In 2014, Andrea Waters, the only female firefighter for the City, filed a charge with the U.S. Equal Employment Opportunity Commission (EEOC) alleging sexual harassment and retaliation for complaining about her treatment.  Soon after the City received her charge, Waters voluntarily resigned.

Taking the resignation as an indication that Waters was not seeking to reform the fire department’s work environment but rather exhausting her administrative remedies in anticipation of filing a lawsuit, the City Attorney retained outside counsel (Oppenheimer) to conduct a fact-finding investigation.  The retention agreement stated that Oppenheimer would “use [her] employment law and investigation expertise to assist [the City] in determining the issues to be investigated and conduct impartial fact-finding.”  Further, the agreement explicitly stated that the investigation and resulting report would be the subject of attorney-client privilege.  However, the agreement was also clear that outside counsel would “not render legal advice as to what action to take as a result of the findings of the investigation.”

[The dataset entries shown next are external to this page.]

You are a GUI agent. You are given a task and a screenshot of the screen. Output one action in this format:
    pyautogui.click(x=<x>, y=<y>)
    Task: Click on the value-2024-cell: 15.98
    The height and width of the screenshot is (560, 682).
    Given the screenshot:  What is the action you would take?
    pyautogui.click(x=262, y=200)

After Waters filed suit, she attempted to compel the City into disclosing Oppenheimer’s report during discovery.  Waters primarily argued that the report was not subject to attorney-client privilege because the document did not involve any legal advice, instead containing merely factual determinations.  In addition, Waters argued that even if the document was originally privileged, the City’s assertion of an avoidable consequences defense put the report at issue.  The trial court granted Waters’s motion to compel, and the City filed a petition for writ of mandate that the court of appeal denied.  However, after the California Supreme Court ordered the appellate court to show cause for denying the appeal, the court of appeal took up the matter.

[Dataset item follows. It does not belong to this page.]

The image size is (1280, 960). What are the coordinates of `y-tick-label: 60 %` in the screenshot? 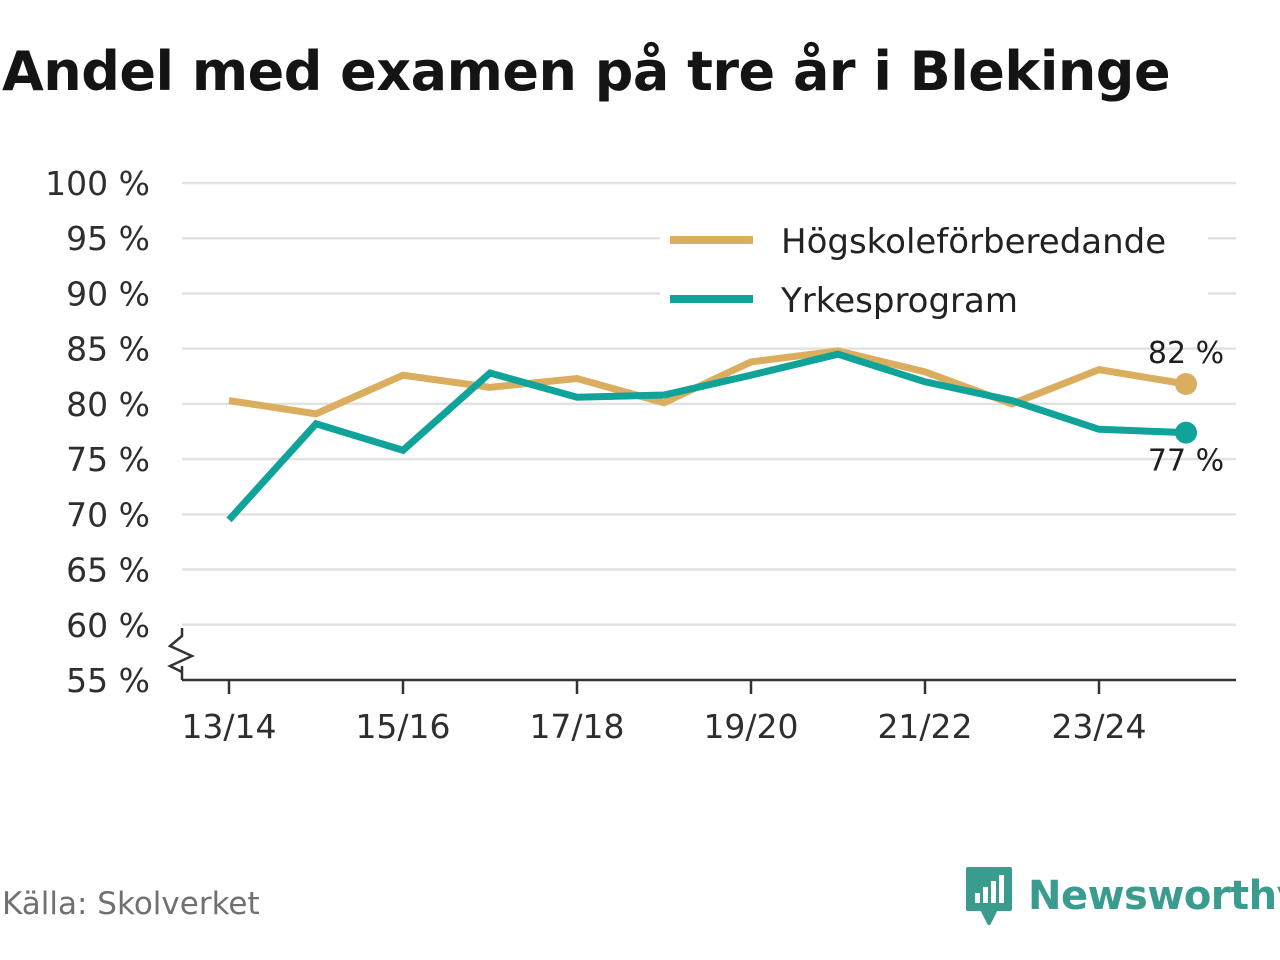 It's located at (108, 626).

The court of appeal began by framing the issue through definitions.  An individual becomes a client when she retains an attorney and seeks, in the lawyer’s professional capacity, “legal service or advice.”  The court observed that when analyzing the attorney-client privilege, courts’ initial focus should be on “the dominant purpose of the relationship between attorney and client and not on the purpose served by the individual communication.”  Any communications made in the course of the attorney-client relationship are privileged regardless of their purpose.  Even facts that might be discoverable through other means can be protected by privilege.  The court also observed that “‘[t]he first step in the resolution of any legal problem is ascertaining the factual background and sifting through the facts with an eye to the legally relevant.’  It is for this reason that ‘fact-finding which pertains to legal advice counts as “professional legal services.”’”

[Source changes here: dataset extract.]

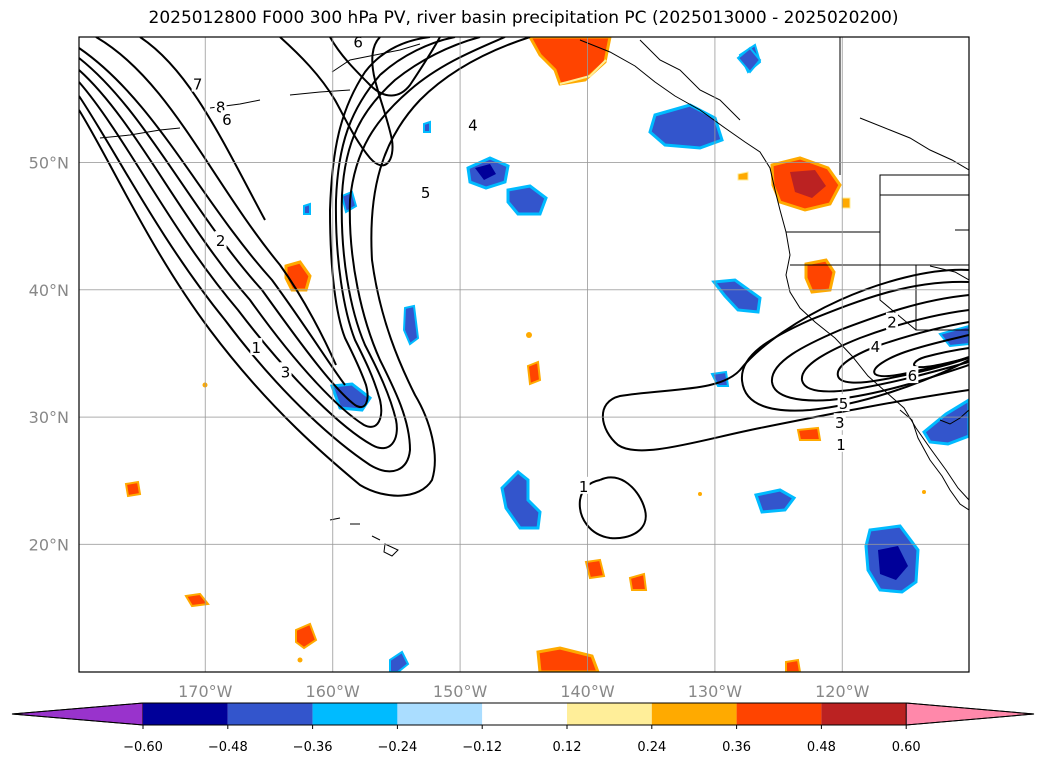 This screenshot has width=1047, height=765. What do you see at coordinates (460, 692) in the screenshot?
I see `lon-tick-label: 150°W` at bounding box center [460, 692].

Turning to the facts, the court observed that the City hired Oppenheimer in the wake of Waters’ EEOC complaint, anticipating litigation.  In addition, Oppenheimer was retained to use her expertise in employment law to investigate the facts based upon her “professional evaluation of the evidence.”  “Oppenheimer was expected to use her legal expertise to identify the pertinent facts, synthesize the evidence, and come to a conclusion as to what actually happened.  The dominant purpose of Oppenheimer’s representation was to provide professional legal services.”  Thus, almost by definition, the court held that Oppenheimer’s investigation and resulting report were legal services provided during a valid attorney-client relationship and therefore, protected by attorney-client privilege.

Further, the court held that the City did not waive the privilege when it offered an avoidable consequences defense to Waters’s claims.  That defense requires that the employer had reasonable steps available to prevent workplace harassment and the employee unreasonably failed to use such procedures.  Waters argued that the City put Oppenheimer’s report into issue because it was evidence of the City’s lack of reasonable harassment-prevention procedures.  However, the court noted that the defense focuses specifically on the time in which the plaintiff was an employee; any procedures before or after are irrelevant to the inquiry.  Therefore, because Oppenheimer’s investigation took place after Waters quit, the report was not relevant to the defense and the City did not waive its privilege by asserting the avoidable consequences defense.

City of Petaluma v. Waters provides a thorough explanation of the attorney-client privilege defense in the outside-counsel context.  It rightly notes that legal services, even if fact-based, can still be protected by privilege and are not easily waivable by affirmative defenses.  Though the entity asserting the privilege was a municipality, the court’s reasoning applies equally to private corporations.  The opinion joins a 2015 U.S. Court of Appeals for the D.C. Circuit decision, US ex rel. Barko v. Halliburton Company, et al. (see a WLF Legal Pulse post on the ruling here), as a further example of how courts should avoid an overly simplistic fact/opinion analysis in privilege disputes and instead look to the larger context surrounding the privilege claim.